*** Given entries ***

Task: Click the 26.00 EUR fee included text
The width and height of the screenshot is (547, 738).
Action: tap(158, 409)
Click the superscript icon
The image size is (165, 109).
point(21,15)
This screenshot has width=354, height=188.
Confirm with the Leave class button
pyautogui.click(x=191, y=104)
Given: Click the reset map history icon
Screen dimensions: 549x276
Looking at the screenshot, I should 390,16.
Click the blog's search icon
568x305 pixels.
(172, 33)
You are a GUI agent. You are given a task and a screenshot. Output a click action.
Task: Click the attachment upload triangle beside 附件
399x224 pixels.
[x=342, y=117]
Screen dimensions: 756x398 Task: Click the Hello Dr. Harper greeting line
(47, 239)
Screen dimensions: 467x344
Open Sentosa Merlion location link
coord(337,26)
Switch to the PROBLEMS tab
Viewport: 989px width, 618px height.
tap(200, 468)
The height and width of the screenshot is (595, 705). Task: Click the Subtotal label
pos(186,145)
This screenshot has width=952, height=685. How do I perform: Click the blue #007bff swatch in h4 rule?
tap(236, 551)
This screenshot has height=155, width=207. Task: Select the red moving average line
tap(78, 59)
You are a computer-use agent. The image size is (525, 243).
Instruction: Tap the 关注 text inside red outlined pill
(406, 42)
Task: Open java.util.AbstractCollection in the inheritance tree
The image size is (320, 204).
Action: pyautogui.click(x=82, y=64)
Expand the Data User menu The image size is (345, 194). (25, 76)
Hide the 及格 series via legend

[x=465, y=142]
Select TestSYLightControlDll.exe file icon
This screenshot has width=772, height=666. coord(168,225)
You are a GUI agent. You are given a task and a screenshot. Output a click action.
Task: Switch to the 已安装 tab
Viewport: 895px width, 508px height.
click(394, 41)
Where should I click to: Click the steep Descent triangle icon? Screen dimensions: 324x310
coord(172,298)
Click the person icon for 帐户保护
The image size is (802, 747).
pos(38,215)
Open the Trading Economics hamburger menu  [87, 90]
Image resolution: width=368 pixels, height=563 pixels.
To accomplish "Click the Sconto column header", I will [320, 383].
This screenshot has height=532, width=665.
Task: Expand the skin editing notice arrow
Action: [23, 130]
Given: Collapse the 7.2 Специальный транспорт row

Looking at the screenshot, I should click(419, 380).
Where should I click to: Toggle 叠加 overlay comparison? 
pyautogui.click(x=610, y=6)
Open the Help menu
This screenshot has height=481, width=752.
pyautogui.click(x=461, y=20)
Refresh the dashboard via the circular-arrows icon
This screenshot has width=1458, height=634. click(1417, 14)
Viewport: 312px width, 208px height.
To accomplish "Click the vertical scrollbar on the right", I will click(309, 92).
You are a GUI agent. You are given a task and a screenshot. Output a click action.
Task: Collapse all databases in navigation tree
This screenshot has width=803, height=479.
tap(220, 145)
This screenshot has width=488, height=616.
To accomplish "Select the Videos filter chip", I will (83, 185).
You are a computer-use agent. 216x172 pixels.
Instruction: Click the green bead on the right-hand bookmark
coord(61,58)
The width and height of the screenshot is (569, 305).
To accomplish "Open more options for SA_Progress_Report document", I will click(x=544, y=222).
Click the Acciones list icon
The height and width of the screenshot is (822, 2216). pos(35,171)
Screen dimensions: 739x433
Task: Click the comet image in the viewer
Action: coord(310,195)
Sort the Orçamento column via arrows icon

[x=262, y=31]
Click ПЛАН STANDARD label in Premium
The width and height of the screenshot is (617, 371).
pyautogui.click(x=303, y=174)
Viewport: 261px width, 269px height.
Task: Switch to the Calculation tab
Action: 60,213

*** End of Given entries ***

Would you return the whole listing exactly as written?

• [Result for this exercise]:
Task: Click the 26.00 EUR fee included text
The width and height of the screenshot is (547, 738).
Action: tap(158, 409)
Click the superscript icon
The image size is (165, 109).
point(21,15)
This screenshot has width=354, height=188.
Confirm with the Leave class button
pyautogui.click(x=191, y=104)
Given: Click the reset map history icon
Screen dimensions: 549x276
Looking at the screenshot, I should 390,16.
Click the blog's search icon
568x305 pixels.
(172, 33)
You are a GUI agent. You are given a task and a screenshot. Output a click action.
Task: Click the attachment upload triangle beside 附件
399x224 pixels.
[x=342, y=117]
Screen dimensions: 756x398 Task: Click the Hello Dr. Harper greeting line
(47, 239)
Screen dimensions: 467x344
Open Sentosa Merlion location link
coord(337,26)
Switch to the PROBLEMS tab
Viewport: 989px width, 618px height.
tap(200, 468)
The height and width of the screenshot is (595, 705). Task: Click the Subtotal label
pos(186,145)
This screenshot has width=952, height=685. How do I perform: Click the blue #007bff swatch in h4 rule?
tap(236, 551)
This screenshot has height=155, width=207. Task: Select the red moving average line
tap(78, 59)
You are a computer-use agent. The image size is (525, 243).
Instruction: Tap the 关注 text inside red outlined pill
(406, 42)
Task: Open java.util.AbstractCollection in the inheritance tree
The image size is (320, 204).
Action: pyautogui.click(x=82, y=64)
Expand the Data User menu The image size is (345, 194). (25, 76)
Hide the 及格 series via legend

[x=465, y=142]
Select TestSYLightControlDll.exe file icon
This screenshot has width=772, height=666. coord(168,225)
You are a GUI agent. You are given a task and a screenshot. Output a click action.
Task: Switch to the 已安装 tab
Viewport: 895px width, 508px height.
click(394, 41)
Where should I click to: Click the steep Descent triangle icon? Screen dimensions: 324x310
coord(172,298)
Click the person icon for 帐户保护
The image size is (802, 747).
pos(38,215)
Open the Trading Economics hamburger menu  [87, 90]
Image resolution: width=368 pixels, height=563 pixels.
To accomplish "Click the Sconto column header", I will [320, 383].
This screenshot has height=532, width=665.
Task: Expand the skin editing notice arrow
Action: [23, 130]
Given: Collapse the 7.2 Специальный транспорт row

Looking at the screenshot, I should click(419, 380).
Where should I click to: Toggle 叠加 overlay comparison? 
pyautogui.click(x=610, y=6)
Open the Help menu
This screenshot has height=481, width=752.
pyautogui.click(x=461, y=20)
Refresh the dashboard via the circular-arrows icon
This screenshot has width=1458, height=634. click(1417, 14)
Viewport: 312px width, 208px height.
To accomplish "Click the vertical scrollbar on the right", I will click(309, 92).
You are a GUI agent. You are given a task and a screenshot. Output a click action.
Task: Collapse all databases in navigation tree
This screenshot has width=803, height=479.
tap(220, 145)
This screenshot has width=488, height=616.
To accomplish "Select the Videos filter chip", I will (83, 185).
You are a computer-use agent. 216x172 pixels.
Instruction: Click the green bead on the right-hand bookmark
coord(61,58)
The width and height of the screenshot is (569, 305).
To accomplish "Open more options for SA_Progress_Report document", I will click(x=544, y=222).
Click the Acciones list icon
The height and width of the screenshot is (822, 2216). pos(35,171)
Screen dimensions: 739x433
Task: Click the comet image in the viewer
Action: coord(310,195)
Sort the Orçamento column via arrows icon

[x=262, y=31]
Click ПЛАН STANDARD label in Premium
The width and height of the screenshot is (617, 371).
pyautogui.click(x=303, y=174)
Viewport: 261px width, 269px height.
Task: Switch to the Calculation tab
Action: 60,213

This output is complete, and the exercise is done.